“Ermentrude” was chosen to lead the Memorial Day parade in Spokane.
Ermentrude, or Erma for short, was a small Army tank, or as the Spokane Daily Chronicle called it, a “baby army tank.” She was also known as the “heroine of the Argonne,” because she had performed heroically in that battle.
Erma had been sent to Spokane after the war as a promotion for a recruiting drive.
The Chronicle ran a photo of the parade marshal, Deputy Sheriff Clarence E. Long, seated on Erma’s gun turret.
From the bootlegging beat: An inquest into the death of Ernest Emily (also rendered as Ernest Emil) of Wilbur was held in Keller after he was shot dead near the Keller smelter.
The alleged shooters? Federal Prohibition agents.
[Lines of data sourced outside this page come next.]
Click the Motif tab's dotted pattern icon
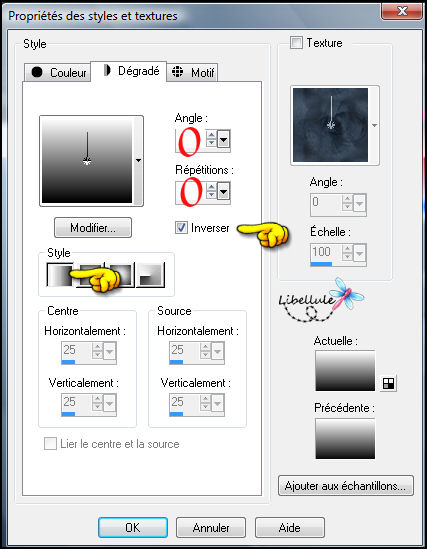The height and width of the screenshot is (549, 427). pyautogui.click(x=178, y=72)
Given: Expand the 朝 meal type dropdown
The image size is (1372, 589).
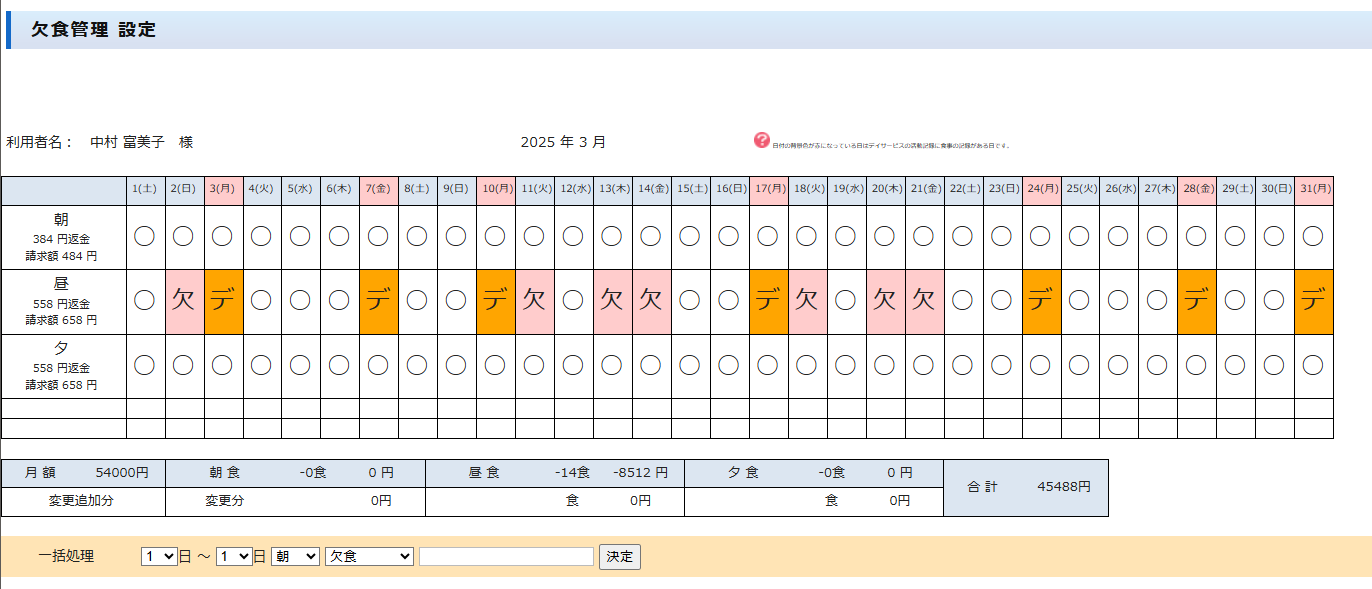Looking at the screenshot, I should tap(295, 556).
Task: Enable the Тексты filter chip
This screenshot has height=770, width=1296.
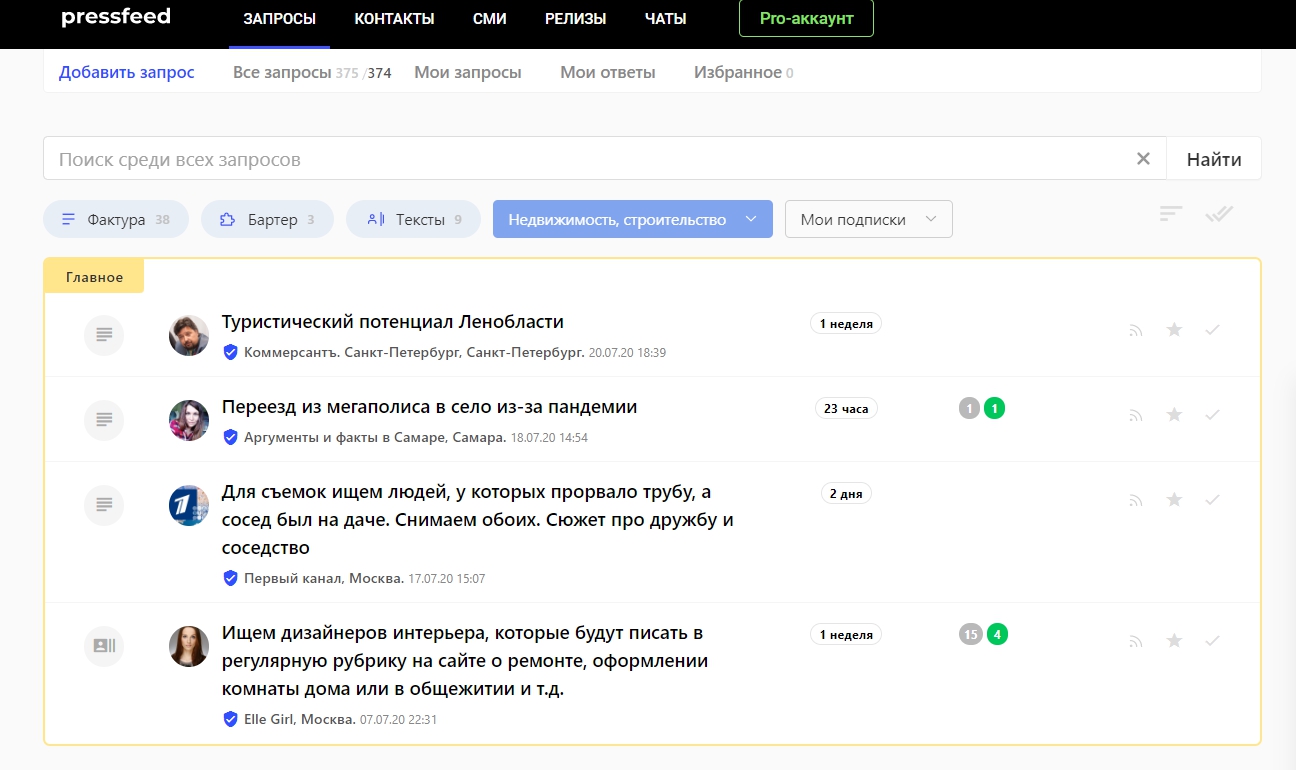Action: pyautogui.click(x=413, y=220)
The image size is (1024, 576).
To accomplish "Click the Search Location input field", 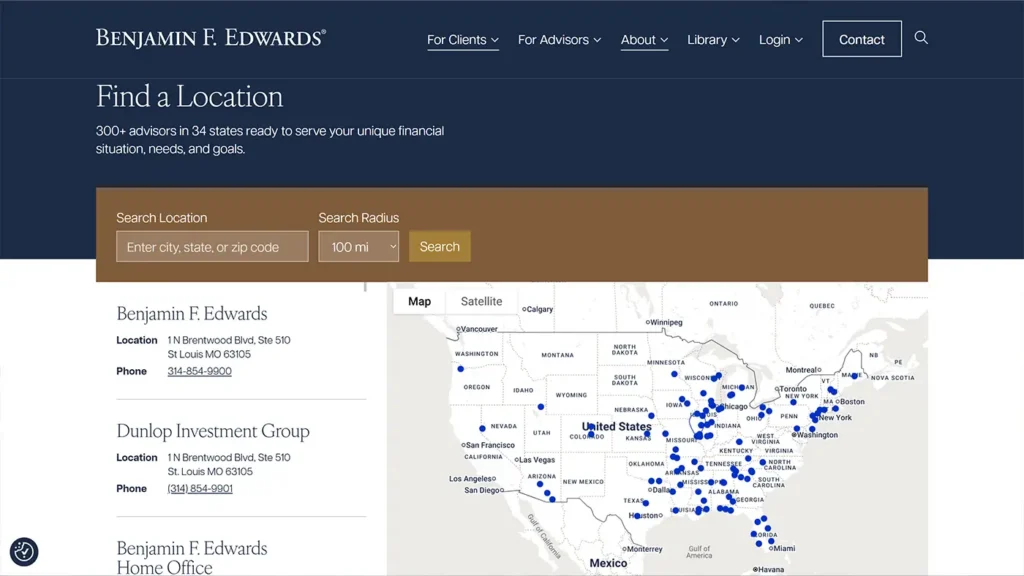I will click(211, 246).
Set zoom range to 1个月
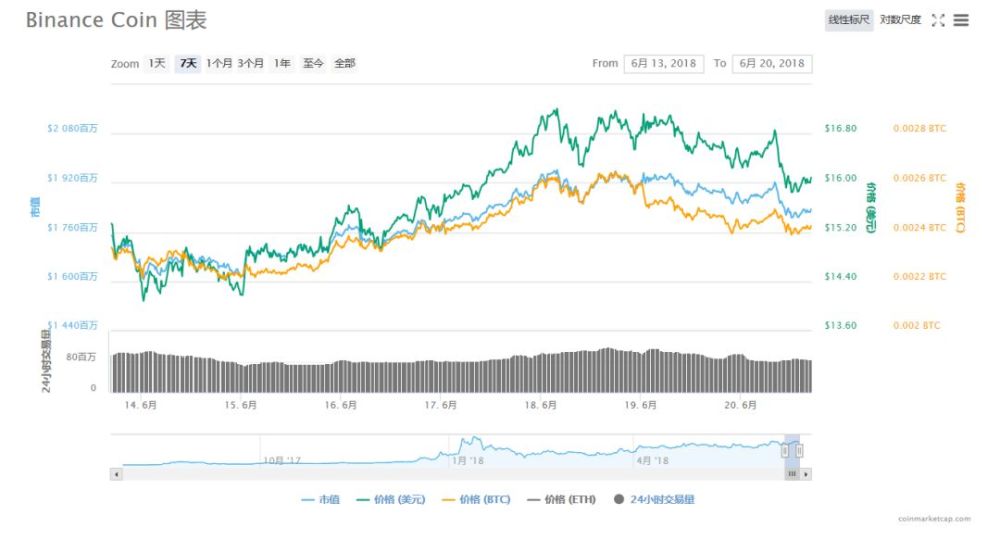The width and height of the screenshot is (1000, 540). point(219,63)
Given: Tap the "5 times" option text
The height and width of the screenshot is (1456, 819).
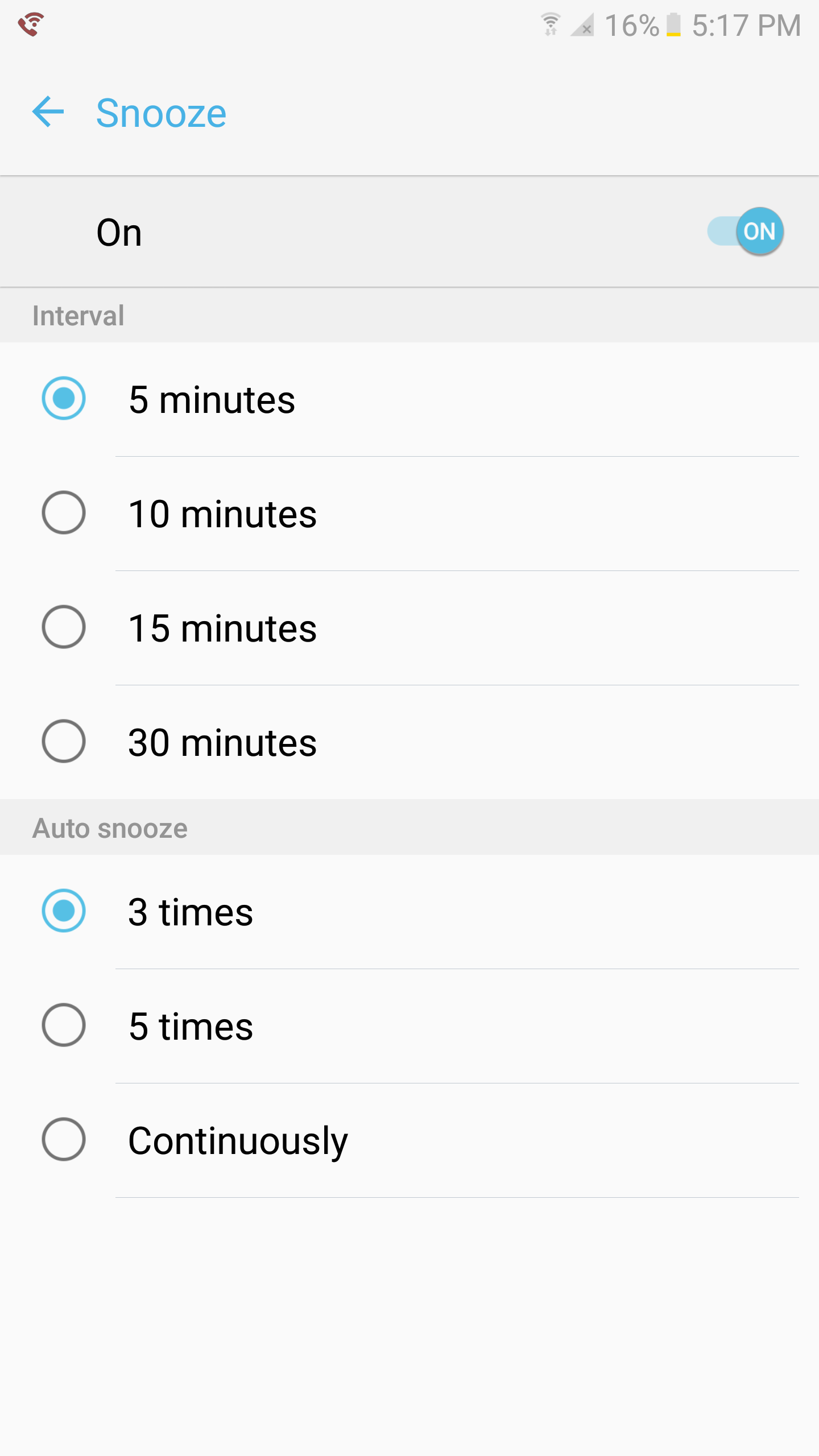Looking at the screenshot, I should click(x=191, y=1027).
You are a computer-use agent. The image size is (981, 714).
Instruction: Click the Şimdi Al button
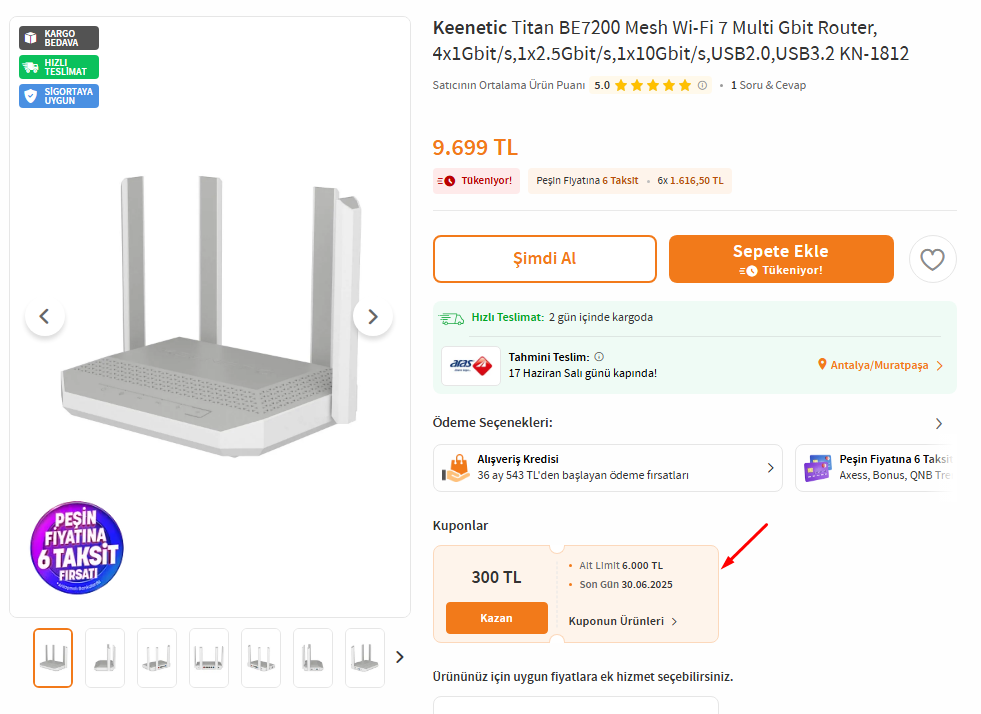point(544,259)
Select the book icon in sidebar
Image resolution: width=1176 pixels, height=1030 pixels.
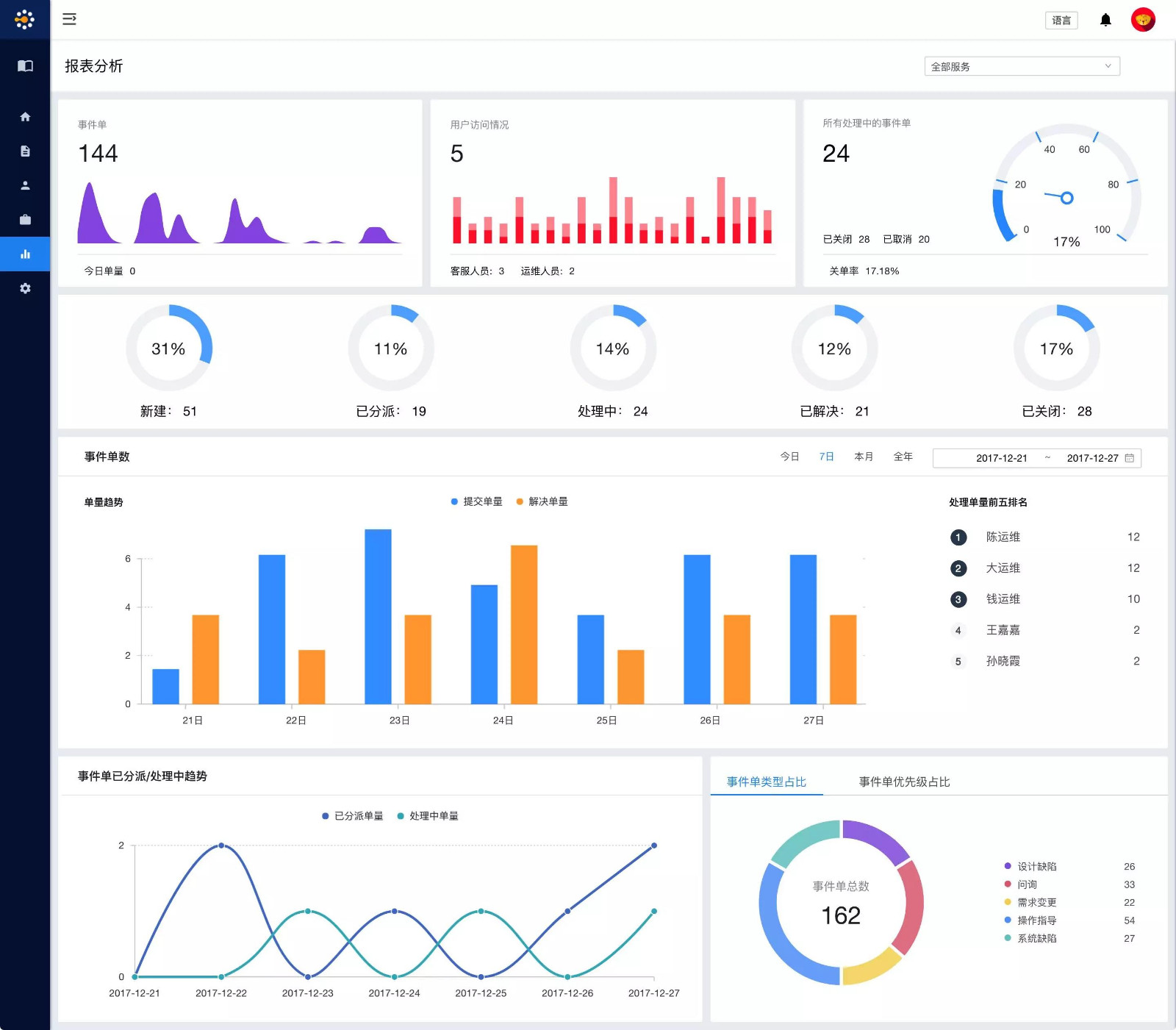tap(25, 66)
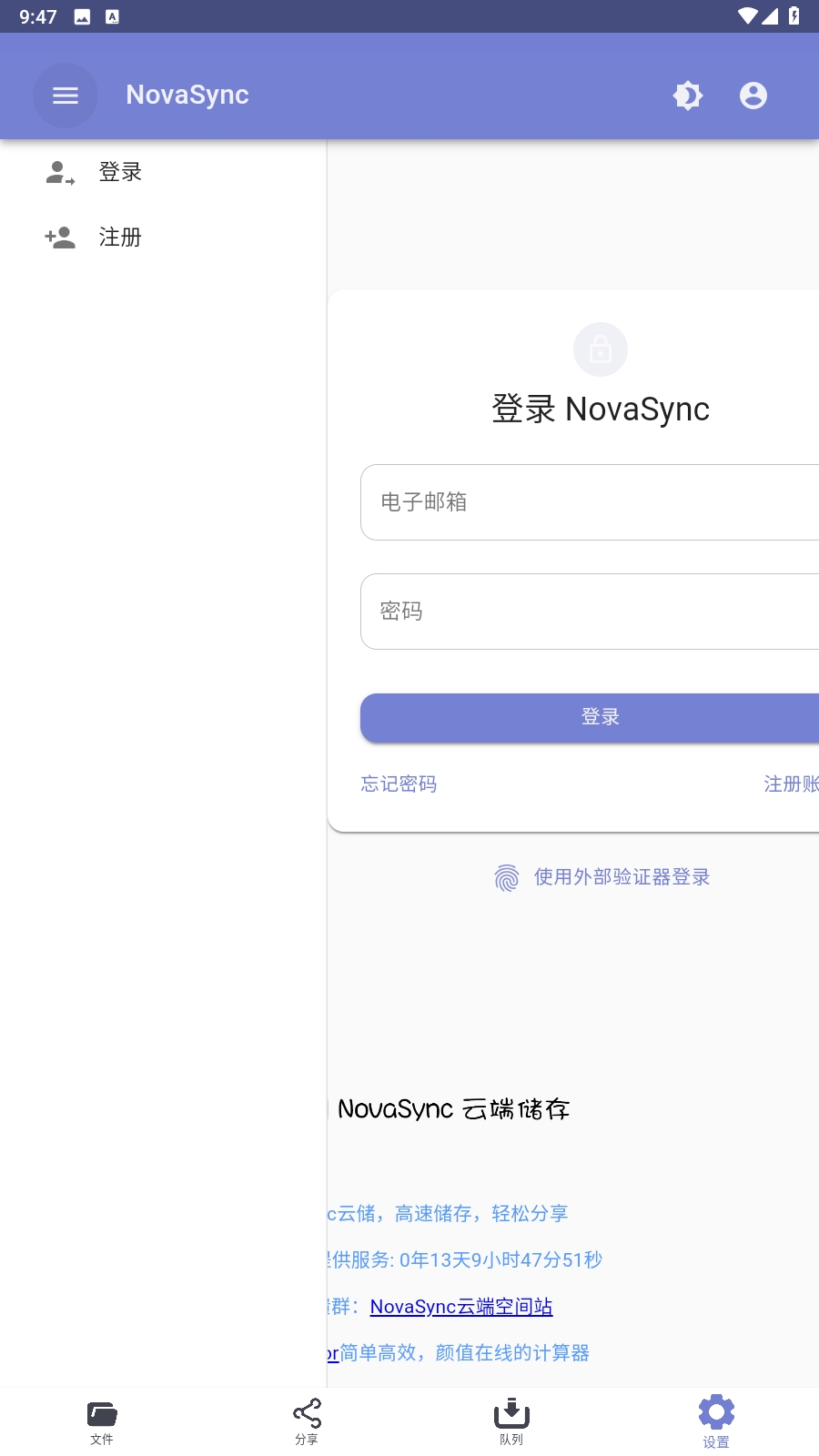819x1456 pixels.
Task: Toggle dark mode brightness icon
Action: [x=688, y=96]
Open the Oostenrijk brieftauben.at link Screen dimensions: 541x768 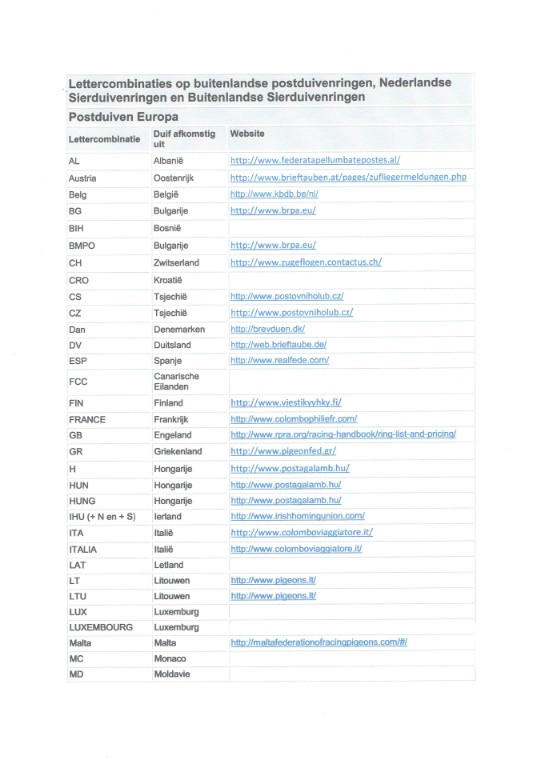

Emily and two companions had been under surveillance on suspicion of bootlegging when they were confronted by a posse of officers late at night. The three men were ordered to halt, “after which they were fired upon.”
One of the bullets struck Emily in the back of the head. One of the other men was captured, but the third escaped. Whisky was reportedly found in their car.
A number of federal officials from Spokane, including the U.S. attorney and the U.S. marshal, were in attendance at the inquest. The results of the inquest were not yet known.